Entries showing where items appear
:::::

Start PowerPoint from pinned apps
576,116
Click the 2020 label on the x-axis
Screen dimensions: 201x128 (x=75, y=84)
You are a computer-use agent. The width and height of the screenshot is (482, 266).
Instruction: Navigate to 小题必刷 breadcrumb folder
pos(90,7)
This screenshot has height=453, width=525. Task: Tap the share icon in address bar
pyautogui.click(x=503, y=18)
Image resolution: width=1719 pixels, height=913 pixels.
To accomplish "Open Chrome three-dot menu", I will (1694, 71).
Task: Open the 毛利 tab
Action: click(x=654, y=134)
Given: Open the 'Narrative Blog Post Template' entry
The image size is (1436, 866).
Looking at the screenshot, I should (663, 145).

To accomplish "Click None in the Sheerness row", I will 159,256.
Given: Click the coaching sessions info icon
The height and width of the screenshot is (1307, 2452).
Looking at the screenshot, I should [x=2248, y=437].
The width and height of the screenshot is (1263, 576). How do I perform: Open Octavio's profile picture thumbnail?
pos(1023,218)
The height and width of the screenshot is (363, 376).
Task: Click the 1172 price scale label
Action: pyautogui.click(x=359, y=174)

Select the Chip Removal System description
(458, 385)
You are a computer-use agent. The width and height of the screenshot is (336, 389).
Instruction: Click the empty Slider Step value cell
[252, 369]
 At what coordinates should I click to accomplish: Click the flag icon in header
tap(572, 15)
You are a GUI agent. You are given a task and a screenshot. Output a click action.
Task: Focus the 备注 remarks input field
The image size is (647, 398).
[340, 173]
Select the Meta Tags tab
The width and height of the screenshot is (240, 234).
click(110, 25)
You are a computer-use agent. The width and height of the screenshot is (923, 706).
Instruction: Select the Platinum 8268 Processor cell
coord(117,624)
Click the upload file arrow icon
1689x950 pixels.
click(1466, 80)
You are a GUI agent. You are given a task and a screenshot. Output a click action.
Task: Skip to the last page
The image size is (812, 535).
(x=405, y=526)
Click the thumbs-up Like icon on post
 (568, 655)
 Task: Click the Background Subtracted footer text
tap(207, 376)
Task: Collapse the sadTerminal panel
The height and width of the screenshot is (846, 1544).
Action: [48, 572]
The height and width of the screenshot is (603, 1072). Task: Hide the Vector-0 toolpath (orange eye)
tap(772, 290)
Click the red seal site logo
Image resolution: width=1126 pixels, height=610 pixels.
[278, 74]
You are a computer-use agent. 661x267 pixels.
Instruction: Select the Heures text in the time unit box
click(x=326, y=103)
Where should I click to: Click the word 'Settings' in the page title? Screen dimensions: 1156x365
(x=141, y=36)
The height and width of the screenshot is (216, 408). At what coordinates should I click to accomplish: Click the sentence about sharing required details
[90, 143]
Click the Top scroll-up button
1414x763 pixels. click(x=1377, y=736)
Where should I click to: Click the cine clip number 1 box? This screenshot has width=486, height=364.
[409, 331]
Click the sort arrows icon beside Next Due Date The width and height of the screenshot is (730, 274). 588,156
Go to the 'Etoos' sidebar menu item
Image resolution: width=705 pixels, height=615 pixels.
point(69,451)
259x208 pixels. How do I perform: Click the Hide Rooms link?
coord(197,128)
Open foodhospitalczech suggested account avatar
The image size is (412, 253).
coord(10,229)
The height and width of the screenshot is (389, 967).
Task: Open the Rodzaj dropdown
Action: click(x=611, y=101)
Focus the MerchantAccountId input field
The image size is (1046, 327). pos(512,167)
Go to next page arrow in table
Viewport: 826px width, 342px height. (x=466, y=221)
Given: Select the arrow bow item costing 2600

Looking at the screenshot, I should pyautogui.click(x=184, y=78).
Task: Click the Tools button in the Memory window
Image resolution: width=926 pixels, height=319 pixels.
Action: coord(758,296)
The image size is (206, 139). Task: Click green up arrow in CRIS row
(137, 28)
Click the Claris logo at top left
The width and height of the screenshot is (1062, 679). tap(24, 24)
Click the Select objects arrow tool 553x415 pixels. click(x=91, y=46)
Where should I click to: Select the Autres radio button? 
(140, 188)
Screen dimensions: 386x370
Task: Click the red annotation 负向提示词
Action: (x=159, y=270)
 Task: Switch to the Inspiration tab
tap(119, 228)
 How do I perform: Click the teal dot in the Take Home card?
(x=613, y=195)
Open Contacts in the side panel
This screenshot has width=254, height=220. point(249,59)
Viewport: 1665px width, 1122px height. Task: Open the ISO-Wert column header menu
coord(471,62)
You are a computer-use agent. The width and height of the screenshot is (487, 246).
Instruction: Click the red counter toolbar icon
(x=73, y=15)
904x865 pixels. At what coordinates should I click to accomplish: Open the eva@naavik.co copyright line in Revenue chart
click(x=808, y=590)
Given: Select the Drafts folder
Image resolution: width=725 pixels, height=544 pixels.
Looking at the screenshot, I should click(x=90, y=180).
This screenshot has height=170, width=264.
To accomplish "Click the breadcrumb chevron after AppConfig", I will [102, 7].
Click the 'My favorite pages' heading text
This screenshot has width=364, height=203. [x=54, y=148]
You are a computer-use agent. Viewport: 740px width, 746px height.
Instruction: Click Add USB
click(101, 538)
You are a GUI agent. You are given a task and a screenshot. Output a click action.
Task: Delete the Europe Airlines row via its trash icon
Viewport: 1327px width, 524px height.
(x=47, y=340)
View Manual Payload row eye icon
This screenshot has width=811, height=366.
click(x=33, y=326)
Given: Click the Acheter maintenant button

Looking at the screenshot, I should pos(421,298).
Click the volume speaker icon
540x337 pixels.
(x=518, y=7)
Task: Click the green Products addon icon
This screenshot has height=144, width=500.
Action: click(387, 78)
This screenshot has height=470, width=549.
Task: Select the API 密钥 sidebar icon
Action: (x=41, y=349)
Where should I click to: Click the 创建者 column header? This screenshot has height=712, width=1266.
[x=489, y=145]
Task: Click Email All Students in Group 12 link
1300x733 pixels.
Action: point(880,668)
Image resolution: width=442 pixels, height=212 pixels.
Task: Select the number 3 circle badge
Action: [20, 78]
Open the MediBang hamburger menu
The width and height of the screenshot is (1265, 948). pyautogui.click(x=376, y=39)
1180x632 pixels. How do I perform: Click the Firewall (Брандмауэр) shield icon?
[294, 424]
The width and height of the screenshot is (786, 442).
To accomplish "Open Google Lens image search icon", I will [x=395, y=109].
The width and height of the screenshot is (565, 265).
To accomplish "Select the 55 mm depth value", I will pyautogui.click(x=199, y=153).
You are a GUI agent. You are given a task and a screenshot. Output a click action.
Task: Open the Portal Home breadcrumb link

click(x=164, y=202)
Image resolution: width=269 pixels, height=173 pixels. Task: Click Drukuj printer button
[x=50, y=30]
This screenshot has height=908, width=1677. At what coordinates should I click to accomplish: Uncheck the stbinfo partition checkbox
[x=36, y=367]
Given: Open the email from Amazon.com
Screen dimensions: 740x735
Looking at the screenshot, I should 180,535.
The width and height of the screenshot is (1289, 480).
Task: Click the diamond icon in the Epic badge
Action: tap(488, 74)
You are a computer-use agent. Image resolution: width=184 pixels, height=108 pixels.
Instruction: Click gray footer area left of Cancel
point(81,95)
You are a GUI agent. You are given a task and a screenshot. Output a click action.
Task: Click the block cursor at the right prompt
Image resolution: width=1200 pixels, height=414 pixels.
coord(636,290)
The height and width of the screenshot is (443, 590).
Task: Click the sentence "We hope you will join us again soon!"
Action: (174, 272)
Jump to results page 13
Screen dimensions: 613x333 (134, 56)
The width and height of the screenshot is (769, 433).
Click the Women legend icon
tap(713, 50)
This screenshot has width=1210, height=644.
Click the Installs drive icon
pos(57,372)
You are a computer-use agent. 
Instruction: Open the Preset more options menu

:::::

Job
Report how many lines of the material above contain the string "button", treating uppercase and lowercase as different. Give only the number.

Result of the task
5